The River Brue and its tributaries support a population of European eels (Anguilla anguilla). Reptiles found include the European adder (Vipera berus) and grass snake (Natrix natrix). Multiple bird species include Bewick's swan (Cygnus columbianus bewickii), Eurasian bittern (Botaurus stellaris), Eurasian bullfinch (Pyrrhula pyrrhula), *Eurasian wigeon (Anas penelope), European starling (Sturnus vulgaris), gadwall (Anas strepera), grasshopper warbler (Locustella naevia), hen harrier (Circus cyaneus), house sparrow (Passer domesticus), linnet (Carduelis cannabina), marsh harrier (Circus aeruginosus), marsh tit (Poecile palustris), merlin (Falco columbarius), northern lapwing (Vanellus vanellus), peregrine (Falco peregrinus), reed bunting (Emberiza schoeniclus), short-eared owl (Asio flammeus), skylark (Alauda arvensis), song thrush (Turdus philomelos), teal (Anas cracca), willow tit (Poecile montanus) and yellowhammer (Emberiza citrinella).

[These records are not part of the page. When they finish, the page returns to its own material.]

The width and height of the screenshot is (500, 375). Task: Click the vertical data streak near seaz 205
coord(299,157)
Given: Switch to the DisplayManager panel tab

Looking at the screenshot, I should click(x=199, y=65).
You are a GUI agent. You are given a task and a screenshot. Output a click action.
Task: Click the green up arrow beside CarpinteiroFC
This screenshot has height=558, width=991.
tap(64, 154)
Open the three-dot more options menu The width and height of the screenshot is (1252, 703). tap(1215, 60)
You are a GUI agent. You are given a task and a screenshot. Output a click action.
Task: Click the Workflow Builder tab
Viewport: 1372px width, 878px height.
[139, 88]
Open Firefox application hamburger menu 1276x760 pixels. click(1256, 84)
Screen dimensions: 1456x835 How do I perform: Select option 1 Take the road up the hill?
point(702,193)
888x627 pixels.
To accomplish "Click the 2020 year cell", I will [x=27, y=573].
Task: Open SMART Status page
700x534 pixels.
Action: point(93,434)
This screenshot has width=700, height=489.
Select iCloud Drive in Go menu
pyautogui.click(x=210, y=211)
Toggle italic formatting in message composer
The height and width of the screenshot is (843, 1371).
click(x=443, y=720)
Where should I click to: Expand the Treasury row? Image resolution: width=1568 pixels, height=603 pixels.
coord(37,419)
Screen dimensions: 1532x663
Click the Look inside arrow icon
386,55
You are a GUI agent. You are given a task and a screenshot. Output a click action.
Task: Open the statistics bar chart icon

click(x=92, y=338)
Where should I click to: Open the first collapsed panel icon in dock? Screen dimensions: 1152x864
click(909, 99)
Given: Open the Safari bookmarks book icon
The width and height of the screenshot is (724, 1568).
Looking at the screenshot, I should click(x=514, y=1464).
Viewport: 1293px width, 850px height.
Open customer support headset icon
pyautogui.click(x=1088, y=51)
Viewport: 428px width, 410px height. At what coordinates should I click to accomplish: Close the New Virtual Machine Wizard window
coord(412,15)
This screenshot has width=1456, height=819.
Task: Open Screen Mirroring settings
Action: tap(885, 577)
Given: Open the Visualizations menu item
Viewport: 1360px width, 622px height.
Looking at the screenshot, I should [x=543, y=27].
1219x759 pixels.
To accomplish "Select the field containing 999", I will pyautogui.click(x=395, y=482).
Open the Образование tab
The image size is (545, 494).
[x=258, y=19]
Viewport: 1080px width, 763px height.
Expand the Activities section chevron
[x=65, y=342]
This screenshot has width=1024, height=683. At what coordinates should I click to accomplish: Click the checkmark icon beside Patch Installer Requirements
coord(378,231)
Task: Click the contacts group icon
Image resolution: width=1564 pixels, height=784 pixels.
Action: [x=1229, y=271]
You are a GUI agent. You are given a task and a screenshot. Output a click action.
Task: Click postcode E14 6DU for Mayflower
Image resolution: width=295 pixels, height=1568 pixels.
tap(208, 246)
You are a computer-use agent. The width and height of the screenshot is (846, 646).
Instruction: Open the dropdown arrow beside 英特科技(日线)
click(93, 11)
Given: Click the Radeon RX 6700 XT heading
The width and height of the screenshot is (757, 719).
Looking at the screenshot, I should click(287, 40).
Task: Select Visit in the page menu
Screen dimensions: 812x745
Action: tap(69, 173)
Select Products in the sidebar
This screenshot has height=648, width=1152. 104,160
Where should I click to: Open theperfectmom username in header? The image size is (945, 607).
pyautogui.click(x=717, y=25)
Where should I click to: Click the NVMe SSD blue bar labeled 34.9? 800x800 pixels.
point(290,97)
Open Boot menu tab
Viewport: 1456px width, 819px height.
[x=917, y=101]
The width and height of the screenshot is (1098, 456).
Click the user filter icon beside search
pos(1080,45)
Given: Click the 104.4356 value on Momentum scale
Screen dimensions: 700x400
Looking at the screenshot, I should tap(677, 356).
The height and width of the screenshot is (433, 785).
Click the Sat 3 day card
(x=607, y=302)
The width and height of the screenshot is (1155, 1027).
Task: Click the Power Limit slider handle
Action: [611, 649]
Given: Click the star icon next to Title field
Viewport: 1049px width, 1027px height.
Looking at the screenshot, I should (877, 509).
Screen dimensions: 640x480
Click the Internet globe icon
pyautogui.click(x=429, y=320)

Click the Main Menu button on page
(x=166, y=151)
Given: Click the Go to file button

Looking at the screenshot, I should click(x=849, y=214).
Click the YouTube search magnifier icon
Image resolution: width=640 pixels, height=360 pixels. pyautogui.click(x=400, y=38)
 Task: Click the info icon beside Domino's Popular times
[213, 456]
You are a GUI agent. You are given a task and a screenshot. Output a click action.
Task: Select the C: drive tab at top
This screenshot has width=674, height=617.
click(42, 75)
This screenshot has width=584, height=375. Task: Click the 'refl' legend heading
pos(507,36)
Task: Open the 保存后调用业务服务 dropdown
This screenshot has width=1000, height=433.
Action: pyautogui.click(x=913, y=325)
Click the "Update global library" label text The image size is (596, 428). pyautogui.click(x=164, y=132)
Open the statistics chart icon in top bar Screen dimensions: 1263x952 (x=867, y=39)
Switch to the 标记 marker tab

Mammalian species of interest include the brown hare (Lepus europaeus), Eurasian harvest mouse (Micromys minutus), European otter (Lutra lutra) and water vole (Arvicola terrestris).

==Recreation==
Anglers will find pike in excess of 20 lb, with good stocks of chub, dace, roach, bream, tench, perch, rudd, and gudgeon. There are trout in the upper reaches. There are several access points along the river suitable for canoeing, and the river has been paddled as far up as Bruton, but above West Lydford only after recent rain. There are public footpaths alongside many stretches of the river. There are also areas of the river that serve as desirable spots for wild swimming.

==Rail access==
Highbridge and Burnham railway station provides access. There is further 2 mi walk or cycle westwards mainly alongside the River Brue, following the approximate flat path way of the former S&DJR extension route, takes the traveller into Burnham-on-Sea.